Le souhait fou du président...

La fin de son dernier mandat lui parait comme un long tunnel au bout duquel il faut rendre des comptes. Un devoir auquel il ne compte pas souscrire. N'est-il-pas, lui, celui à qui ce peuple doit le premier vote libre et démocratique depuis plus de quatre décennies ? N'a-t-il pas modernisé ces routes qui ressemblaient à des pistes de savane, dont les dimensions, aujourd'hui, sont presque les mêmes comme on en trouve dans les grandes capitales du monde ? Un peuple ingrat, se dit-il en claquant les mains.  
Le corps encore engourdi, il se leva lentement de son lit, avança les pieds nus vers la fenêtre fumée de sa chambre pour laisser dériver son regard sur les lueurs de soleil qui s’étendaient déjà sur le fleuve paisible où quelques pirogues sillonnaient. Cette vaste étendue d'eau lui rappelait toujours sa pêche infructueuse au bord du lac Lankanyka ; des fois, quand la cuisine familiale faisait du retard, son estomac sous le talon à ne plus se retenir, il dérobait discrètement une canne à pêche de son père révolutionnaire invétéré et affairiste avéré pour tenter une expérience d'indépendance alimentaire. Il a vu plusieurs fois son père s'y prendre avec tant de facilités, il connaissait le rituel, mais, jamais il n'a réussi à attraper, ne serait-ce qu'un poisson. Il lançait et relançait l’hameçon dans l'eau, puis, bredouille ressortait-il quand il pensait avoir saisi quelque chose. Finalement, il se rabattait sur la casserole familiale.

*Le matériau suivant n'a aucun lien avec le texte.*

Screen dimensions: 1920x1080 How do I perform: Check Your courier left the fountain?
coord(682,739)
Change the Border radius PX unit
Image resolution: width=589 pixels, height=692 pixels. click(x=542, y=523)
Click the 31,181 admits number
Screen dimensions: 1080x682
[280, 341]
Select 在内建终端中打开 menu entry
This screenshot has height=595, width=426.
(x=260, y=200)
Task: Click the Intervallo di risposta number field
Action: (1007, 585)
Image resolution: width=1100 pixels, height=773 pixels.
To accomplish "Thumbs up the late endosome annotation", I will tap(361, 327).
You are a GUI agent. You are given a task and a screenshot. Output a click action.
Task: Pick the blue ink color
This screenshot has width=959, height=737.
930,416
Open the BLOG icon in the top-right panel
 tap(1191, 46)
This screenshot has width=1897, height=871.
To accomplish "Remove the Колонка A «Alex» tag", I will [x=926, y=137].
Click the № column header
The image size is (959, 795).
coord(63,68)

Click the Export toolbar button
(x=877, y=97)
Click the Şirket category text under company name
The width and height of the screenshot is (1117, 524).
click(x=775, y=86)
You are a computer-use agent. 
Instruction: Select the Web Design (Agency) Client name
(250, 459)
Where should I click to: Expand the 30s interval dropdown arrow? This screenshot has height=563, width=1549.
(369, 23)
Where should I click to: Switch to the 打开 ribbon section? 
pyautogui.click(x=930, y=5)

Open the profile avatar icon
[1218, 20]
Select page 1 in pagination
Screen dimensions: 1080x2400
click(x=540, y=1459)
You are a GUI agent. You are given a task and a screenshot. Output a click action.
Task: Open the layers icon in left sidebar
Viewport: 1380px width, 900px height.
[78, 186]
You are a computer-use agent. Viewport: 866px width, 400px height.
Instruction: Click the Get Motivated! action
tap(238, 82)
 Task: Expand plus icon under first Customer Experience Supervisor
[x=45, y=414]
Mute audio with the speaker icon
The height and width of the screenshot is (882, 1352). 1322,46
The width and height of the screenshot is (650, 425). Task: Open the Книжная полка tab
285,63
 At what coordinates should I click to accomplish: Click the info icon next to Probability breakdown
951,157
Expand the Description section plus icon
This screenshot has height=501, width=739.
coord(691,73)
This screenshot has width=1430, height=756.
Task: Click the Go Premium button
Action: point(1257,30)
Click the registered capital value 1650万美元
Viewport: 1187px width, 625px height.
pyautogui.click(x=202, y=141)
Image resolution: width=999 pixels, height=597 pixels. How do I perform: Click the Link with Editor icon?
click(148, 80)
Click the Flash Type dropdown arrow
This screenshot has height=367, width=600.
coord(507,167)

Il alla s'asseoir sur sa table de bureau, ouvrit un jeu de vidéo pour s'exercer virtuellement à sa passion, et aussi, restant attentif au son de Radio France International. Les informations nationales ne le préoccupaient pas beaucoup ; il avait une horde de lèche-bottes qu'il savait prêts à dégainer à la moindre attaque, et le compte-rendu lui serait fait dès que possible. 
Son triomphe dans cette course virtuelle de motos garnissait sa volonté d'un embonpoint de fer, qui le prédisposait à croire qu'en politique aussi, il suffisait de faire pareille, surtout de ruse et de force avec une armée somme toute dévouée à sa protection, pour s'assurer une permanence au pouvoir jusqu'à la sénilité. Un sourire narquois traversa ses lèvres révélant ses incisives entartrées de jaune et de chocolat qu'il tenta en vain d'éclaircir avec un dentiste américain qu'il avait fait venir expressément à Kwasa-Kwasa, la capitale du Ronco, il y a quelques années.